The band's travels helped it attract a diverse collection of fans, including Beck, the Jesus Lizard and the organizers of the Lollapalooza festival, who added Doo Rag to the fest's 1995 bill. "We had to be on by noon," Log says. "So we pretty much had to show up and drink beer by 11:30 and then hang out until 9:00. So after about six shows, we were pretty much pulling ourselves around by our lips." Doo Rag shared a tent for most of its Lollapalooza stint with musicians and hangers-on associated with rapper Coolio. The arrangement worked out for the most part, but Log recalls a notable exception. "I'd learned how to open beer bottles with my lighter. So one of Coolio's dudes shows up and sees that I'm showing off in front of all the ladies. I was like, 'Look at me, I open beer bottles.' He was like, 'Open one of these for me,' so I got down and I popped it open, and the motherfucking cap flew right into his eyeball--and we'd just met him. I was like, 'Fuck, I've been here ten minutes and I'm already in a fight with Coolio's crew.'"
Such shenanigans crop up frequently in Doo Rag's history.

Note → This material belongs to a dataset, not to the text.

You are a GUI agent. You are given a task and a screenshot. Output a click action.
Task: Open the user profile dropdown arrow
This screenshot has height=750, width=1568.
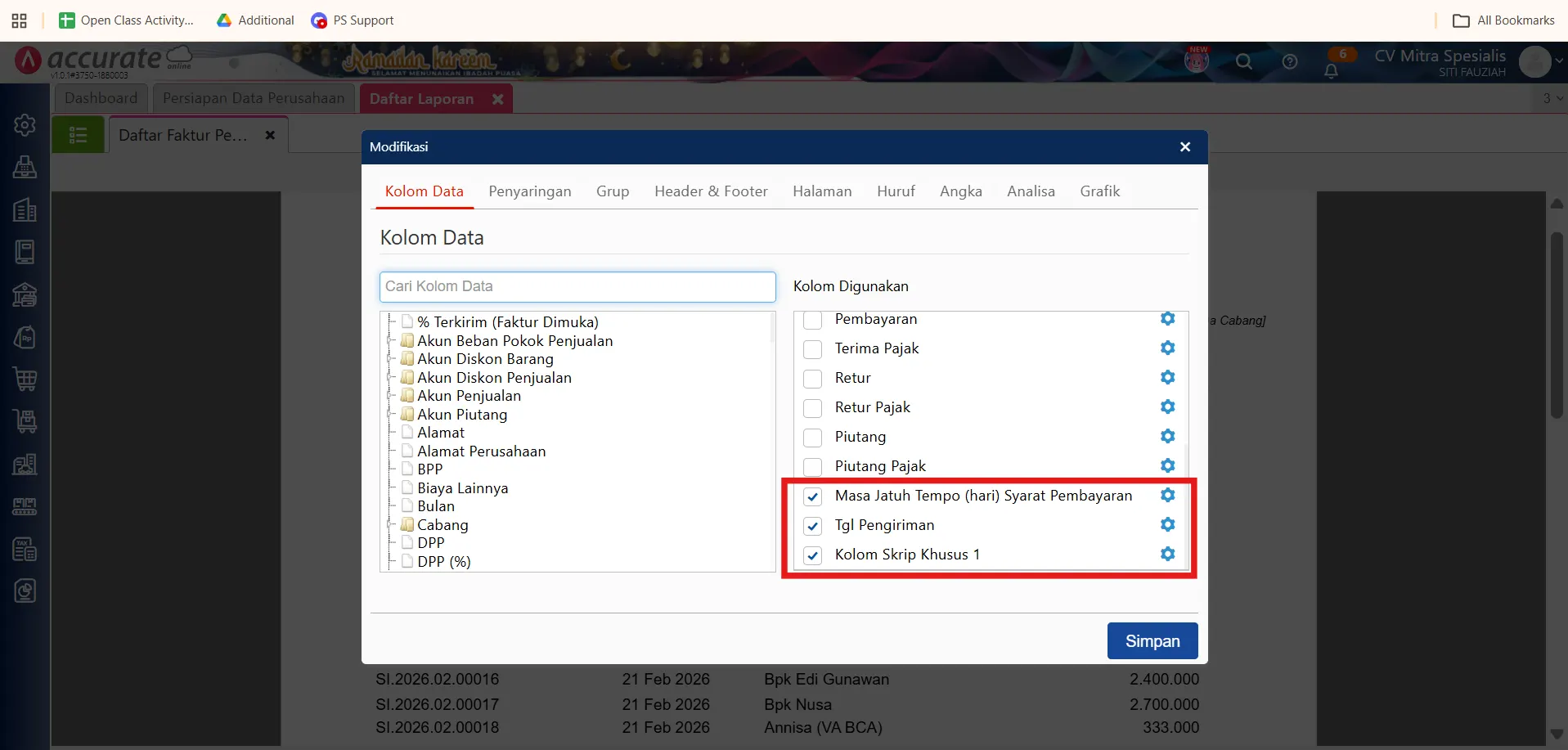point(1558,61)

On one occasion, for instance, Log and Malling were briefly jailed after they successfully jammed German radio for over an hour with a noisy broadcast that sounded like the Butthole Surfers presiding over an orgy of young fräuleins. (The incident is documented on "Radio Free Hamburg," a cut from Doo Rag's 1995 full-length What We Do.) Still, the notoriety gained by such experiences didn't bring Doo Rag any closer to a record deal--which was fine by Log, who takes pride in the number of recordings he and Malling sold out of the back of their van. He was receptive, though, when Fat Possum's Matthew Johnson offered to ink him on the strength of solo shows he did alongside Burnside and the Jon Spencer Blues Explosion. At first Log wasn't sure he could go it alone, but, he says, "I started playing with my foot and it worked. I was like, 'Shit, I've got 28 songs here. I'll send out a few and see what happens.'"
The arrival of School Bus doesn't mean that Doo Rag is no more; in fact, Log hopes that Fat Possum will eventually put out discs by the group. But right now he's facing the challenge of establishing his identity beyond his work with Malling. In a slightly mocking tone, he declares that he's part of "the guitar tradition. I don't know if that puts me in with Joe Satriani and Yngwie Malmsteen, but I'll take them on. Come on, let's go. Put a trap and drums on that foot, motherfucker." Playing has "turned into a fucking sport for me," he goes on. "You don't even know. It's like I need a halftime. Sometimes it's more like sprinting, because a lot of them are fast songs. After sitting there and doing that for forty minutes, it feels good to get up and walk around."
Unfortunately, Log's exertions haven't always helped him broaden his audience. As an example, he cites a recent gig he shared with Ani DiFranco (or, as he calls her, "Anita Franco"). He concedes that DiFranco's fans were among the nicest he's ever met, but he complains that "I had to drink beer while hiding in the shower." He adds, "No one bought my tube tops, but they all went crazy for that Anita Franco shit."
Maybe Log will have better luck in Europe, where he says he's booked shows "with some circuses and some traveling bears." In the meantime, he's learning to appreciate having a percussionist at the end of his leg. After all, he points out, "my foot doesn't drink beer."
Bob Log III, with Lonesome Dan Kase. 9 p.m. Saturday, November 7, 15th Street Tavern, 623 15th Street, $5, 303-572-0822.